In occasione dell’evento “100 anni di basket e calcio a Montecatini e dintorni” si è ripercorsa la storia dello sport cittadino tra aneddoti e protagonisti
Una mattinata sull’onda delle emozioni e della nostalgia legate allo sport cittadino, quella che si è tenuta allo stabilimento termale Tettuccio domenica 20 settembre in occasione dell’incontro dal titolo “100 anni di calcio e basket a Montecatini e dintorni”, appuntamento inserito nel programma della quinta edizione della manifestazione “Incanto Liberty”.
I curatori dell’evento Andrea Luchi e Roberto Grazzini con un coinvolgente ping pong hanno guidato la numerosa platea di appassionati in un tuffo nel passato rispettivamente della palla a spicchi rossoblù e del pallone di cuoio biancoceleste, gettando anche un rapido sguardo su presente e futuro. Ad arricchire la tavola rotonda un parterre di ospiti d’onore composto da tre leggende per ciascuna delle due tradizioni sportive termali ai quali vengono rilasciate delle targhe di riconoscimento a nome della città: Gino Natali, Massimo Masini e Andrea Niccolai per la pallacanestro ed Ermes Fregonas, Francesco Vettori e Marino Buffetto per il calcio.

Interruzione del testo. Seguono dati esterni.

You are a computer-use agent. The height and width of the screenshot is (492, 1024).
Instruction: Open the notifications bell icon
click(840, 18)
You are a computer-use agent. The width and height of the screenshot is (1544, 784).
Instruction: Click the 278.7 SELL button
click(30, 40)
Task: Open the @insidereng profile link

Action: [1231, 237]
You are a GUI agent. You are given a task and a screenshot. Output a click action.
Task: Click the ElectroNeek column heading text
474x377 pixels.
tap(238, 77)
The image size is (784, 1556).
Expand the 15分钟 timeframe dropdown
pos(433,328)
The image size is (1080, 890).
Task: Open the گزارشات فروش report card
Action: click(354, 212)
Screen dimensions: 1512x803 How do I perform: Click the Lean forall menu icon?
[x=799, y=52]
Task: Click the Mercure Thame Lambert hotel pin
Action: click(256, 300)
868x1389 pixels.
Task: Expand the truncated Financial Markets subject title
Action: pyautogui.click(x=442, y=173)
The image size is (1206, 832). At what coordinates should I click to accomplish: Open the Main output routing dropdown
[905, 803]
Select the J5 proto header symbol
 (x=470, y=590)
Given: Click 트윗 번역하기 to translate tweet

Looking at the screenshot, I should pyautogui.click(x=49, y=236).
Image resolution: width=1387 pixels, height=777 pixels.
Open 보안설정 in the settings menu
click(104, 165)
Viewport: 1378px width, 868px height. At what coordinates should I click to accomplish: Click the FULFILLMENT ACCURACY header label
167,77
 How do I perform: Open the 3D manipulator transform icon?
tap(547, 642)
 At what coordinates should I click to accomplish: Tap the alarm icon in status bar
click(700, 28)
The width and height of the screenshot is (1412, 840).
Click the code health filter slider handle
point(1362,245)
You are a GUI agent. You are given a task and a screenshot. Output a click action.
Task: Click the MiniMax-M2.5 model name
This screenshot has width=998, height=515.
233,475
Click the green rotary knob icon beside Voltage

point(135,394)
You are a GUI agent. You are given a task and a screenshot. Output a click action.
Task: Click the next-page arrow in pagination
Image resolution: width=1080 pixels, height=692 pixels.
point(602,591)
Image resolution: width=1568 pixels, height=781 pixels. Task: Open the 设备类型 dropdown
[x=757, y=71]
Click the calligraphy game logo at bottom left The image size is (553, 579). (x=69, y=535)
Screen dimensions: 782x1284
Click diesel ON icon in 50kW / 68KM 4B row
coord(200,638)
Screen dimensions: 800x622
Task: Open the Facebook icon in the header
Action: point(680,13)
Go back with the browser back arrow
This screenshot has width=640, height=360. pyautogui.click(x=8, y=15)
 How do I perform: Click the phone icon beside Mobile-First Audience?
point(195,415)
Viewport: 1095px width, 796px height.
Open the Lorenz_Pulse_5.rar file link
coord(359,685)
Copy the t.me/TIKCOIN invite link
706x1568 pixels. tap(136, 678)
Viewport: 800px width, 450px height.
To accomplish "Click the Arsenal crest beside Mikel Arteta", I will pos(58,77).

Parte così il racconto di storie e aneddoti su giocatori, allenatori, dirigenti, addetti ai lavori: tutte figure alle quali si riconosce il doppio merito di aver contribuito sia a scrivere pagine memorabili di storia sportiva termale sia a promuovere e diffondere nella comunità un patrimonio di valori educativi e propedeutici alla vita, come si evince dalla ripetuta rievocazione di concetti quali aggregazione, spirito d’appartenenza, rispetto delle regole.
Dalla sponda cestistica emerge la riconoscenza nei confronti di Raoul Bellandi, pioniere della pallacanestro cittadina sin dalla fondazione dello Sporting Club nel 1949, primo passo dal quale originò lo sviluppo che gradualmente ha consentito il raggiungimento di risultati sempre più prestigiosi, fino ad arrivare alla prima promozione in serie A1 nella stagione 1988-89 proprio con coach «Maso» a guidare i gemelli del canestro Andrea Niccolai e Mario Boni. A raccogliere quest’onerosa e stimolante eredità oggi è la società Montecatiniterme Basketball, rappresentata per l’occasione da alcuni giocatori del roster (che quest’anno parteciperà al campionato di C Gold) e dal presidente Giampiero Cardelli, che non nasconde l’ambizione di puntare in alto nonostante le difficoltà economiche generali dettate dal momento.
Con riferimento al rettangolo verde, si ricordano la cavalcata trionfale dei biancocelesti degli anni ’50 dalla Prima Categoria alla Promozione, gli anni dei famosi «ragazzi del Penìa», le generazioni di fenomeni della zona come Amos Mariani, Carlo Galli, Alvaro Biagini, Comunardo Niccolai e tanti altri. I dirigenti del Valdinievole Montecatini, che si appresta ad intraprendere il campionato di Eccellenza, affermano la volontà di costruire un progetto serio fondato sulla valorizzazione dei giovani.
Oltre agli ospiti già menzionati sono in parecchi a sollecitare la condivisone narrativa, a testimonianza dell’esigenza di interagire generata dalla sensibilità sportiva dei termali. Nonostante i protagonisti del calcio ribadiscano spesso la disparità di successo che li vede sfavoriti rispetto ai concittadini cestisti, il connubio diverte il pubblico, soddisfa palati eterogenei e non ultimo pone sul tavolo una sfida importante: quella di collaborare per aggregare e formare nel migliore dei modi i giovani montecatinesi.
Prima dei saluti, un commovente omaggio collettivo dedicato a Raffaele Romano, recentemente scomparso, figura amatissima della pallacanestro cittadina prima come giocatore e poi come istruttore del settore giovanile. La sorella Rita ringrazia e aggiunge un invito: «Raffa è sempre con noi, ci dà la forza di andare avanti. Lui amava insegnare sport. Per favore facciamo come lui, dobbiamo far crescere i giovani, indirizzarli, stare con loro, sono il nostro futuro».